Pero como no daba para quedarse a dormir en Hostalric preguntamos en la parrilla argentina donde almorzamos a dónde nos llevaba ese tren: Girona. Y hacia allí fuimos. Mientras la recorríamos con Titi pensaba que lo que estábamos viendo ahí era intransmisible, irrepetible, que jamás lo iba a poder contar. Por eso ni siquiera lo voy a intentar. Pero nos mirábamos con Titi y no podíamos creer estar en un lugar así. Le agradecimos a Dios la posibilidad de estar ahí, viendo una ciudad del siglo XI, construida por los romanos, metiéndonos por pasillos helados donde el parlamento de aquella época se juntaba a debatir temas de gobierno; recorriendo por arriba una muralla espectacular que brindaba vistas fabulosas.
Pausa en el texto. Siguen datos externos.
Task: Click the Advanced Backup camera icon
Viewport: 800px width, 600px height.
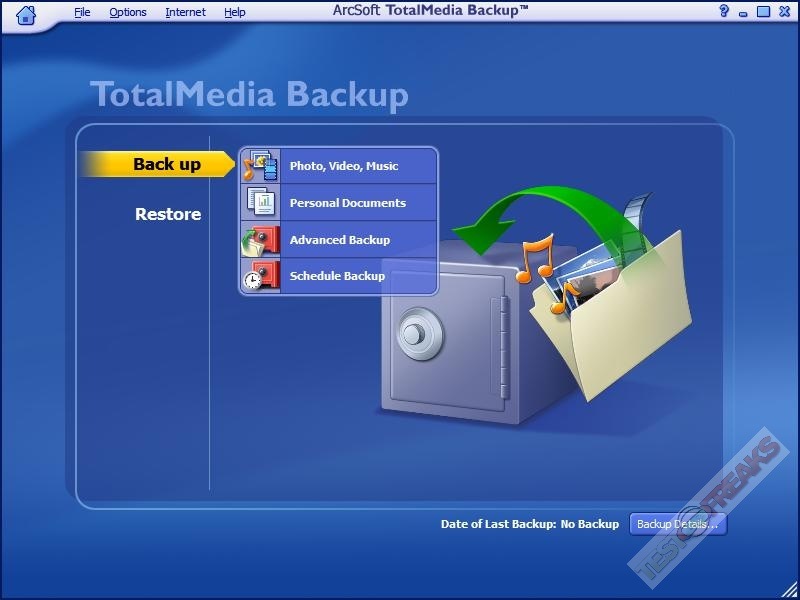Action: (260, 240)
Las calles adoquinadas que suben y bajan y de pronto se convierten en escaleras, edificios ancestrales, iglesias -y esa catedral- de una belleza imaginada, jardines imperialeas rodeados de hermitas, casillas, fuentes y custodiados por esa imponente muralla, todo nos hacía sentir, de alguna manera, privilegiados. Es el primer viaje y resultó espectacular. Quizás, más adelante sigamos conociendo ciudades y paisajes alusinantes, pero la sorpresa, anonadamiento, el estupor de descubrir esta belleza tan antigua y sempiterna, nueva a los ojos, es lo que va a diferenciar este viaje de los demás. Tengo la sensación de que no voy a conocer algo mejor que Girona, de que algo más bello que eso no voy a conocer. Tal vez sí algo distinto. Pero luego digo: falta Roma, París, Florencia, Venecia, Praga, y se me escapa la carcajada y me froto las manos.
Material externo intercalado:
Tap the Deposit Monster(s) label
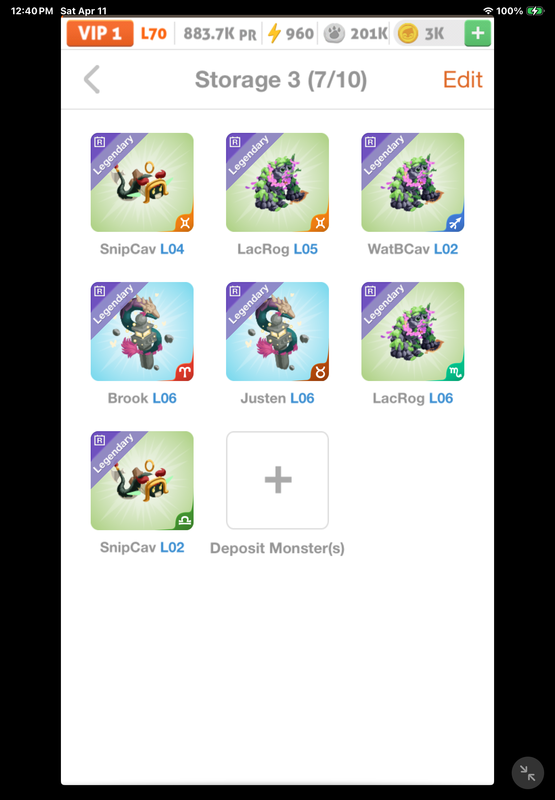 [x=278, y=548]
Ahora, felices, sin poder dejar de darnos besos, estamos en el tren volviendo a Barcelona. Sólo una hora y media. Titi lee al lado mío mientras yo escribo en la laptop. Justo en este momento el tren pasa por la estación de Hostalric y veo allá, arriba de la loma de 400 ms de ceniza volcánica el castillo, con sus caminos internos, pabellones, torres entre su arboleda y no puedo creer que me hayan corrido. Resulta que estaba en restauración (como todo en esta época) y no iba a permitir que un alambradito pedorro me impidiese ver la atracción principal del lugar. Haciendo caso omiso a las advertencias y súplicas de Titi, di una vuelta y me metí en el castillo que aparentaba estar vacío. Estaba copado y con adrenalina, sacando fotos como un japonés, saltando paredes como un gato, eludiendo las ventanas como un ladrón cuando de pronto me pegaron un grito. Le hice estupidamente una seña con la mano y me di vuelta hacia el camino de salida. Pero el tipo, más estupido que yo, me empezó a gritar más fuerte y de repente, justo cuando me di vuelta para hacerle un fuck you, veo que se lanza a correr con el ceño fruncido. Agarré una piedra del piso y salí corriendo, como si el que me perseguía fuera un perro. Pero de pronto me di cuenta de que el tipo era viejo y medio rellenito. Entonces me di vuelta, riendome de la comicidad del momento, pero el viejo seguía corriendo. ¡Viejo estúpido!, pensé, y como iba a ser peor si frenaba, seguí corriendo, medio trotando, hasta que el viejo me re puteó y me dí cuenta que era su himno de rendición.
Ahora veo el castillo, un poco azulado por el atardecer, y me río de la absurda aventura. Titi me pregunta de qué me río pero no se lo cuento, que lo lea en el blog cuando ya hayan pasado un par de días. Si no va a creer que tenía razón en haberme pedido que no subiera al castillo.